[WHAT TO DO]
Please show every line of the records below that contains the word "Task".

[DATASET ROWS]
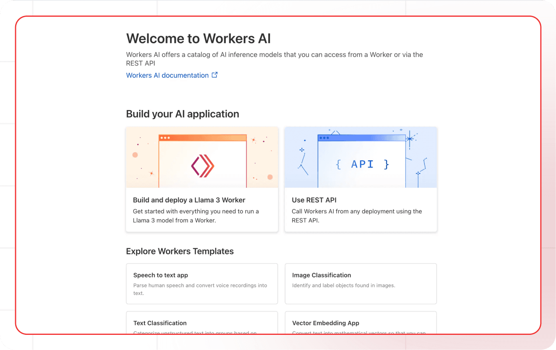
Task: Click the three dots on orange window illustration
Action: 165,138
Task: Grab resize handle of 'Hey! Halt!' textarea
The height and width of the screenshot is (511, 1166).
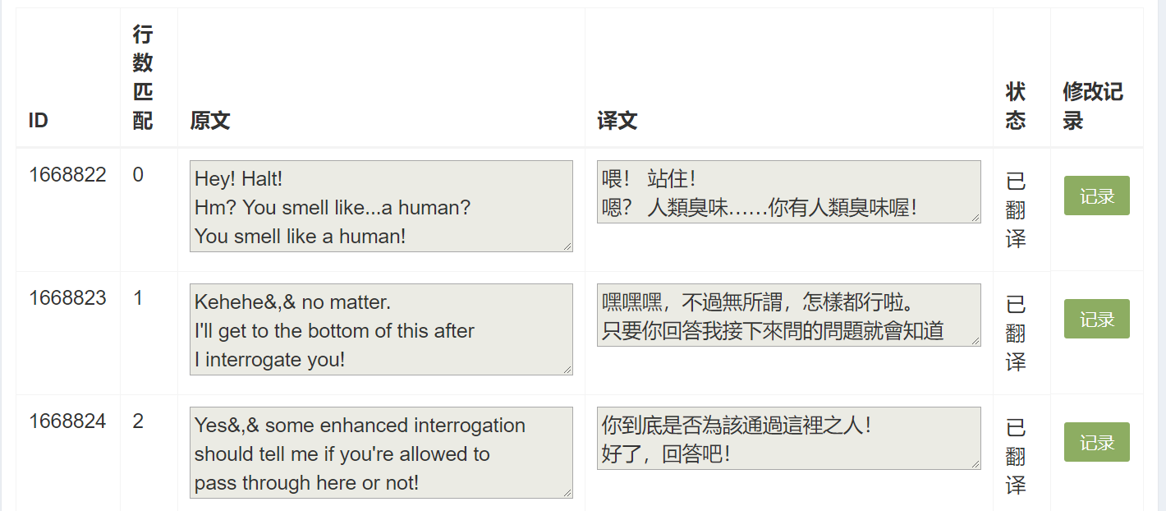Action: 567,246
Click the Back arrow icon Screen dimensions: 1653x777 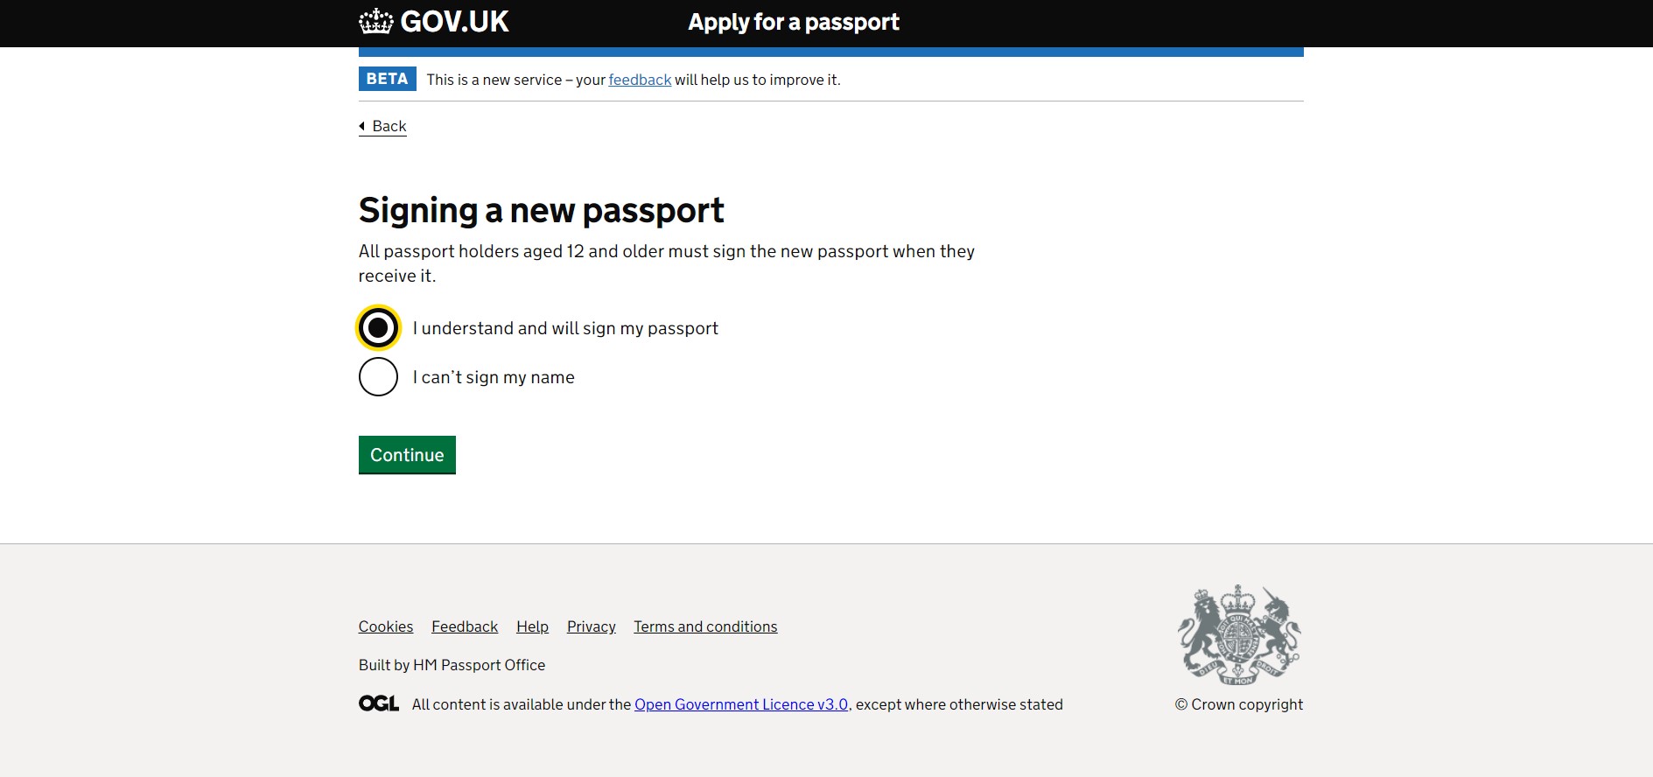tap(362, 126)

[EXPECTED ANSWER]
Task: Click the three dots on orange window illustration
Task: Grab resize handle of 'Hey! Halt!' textarea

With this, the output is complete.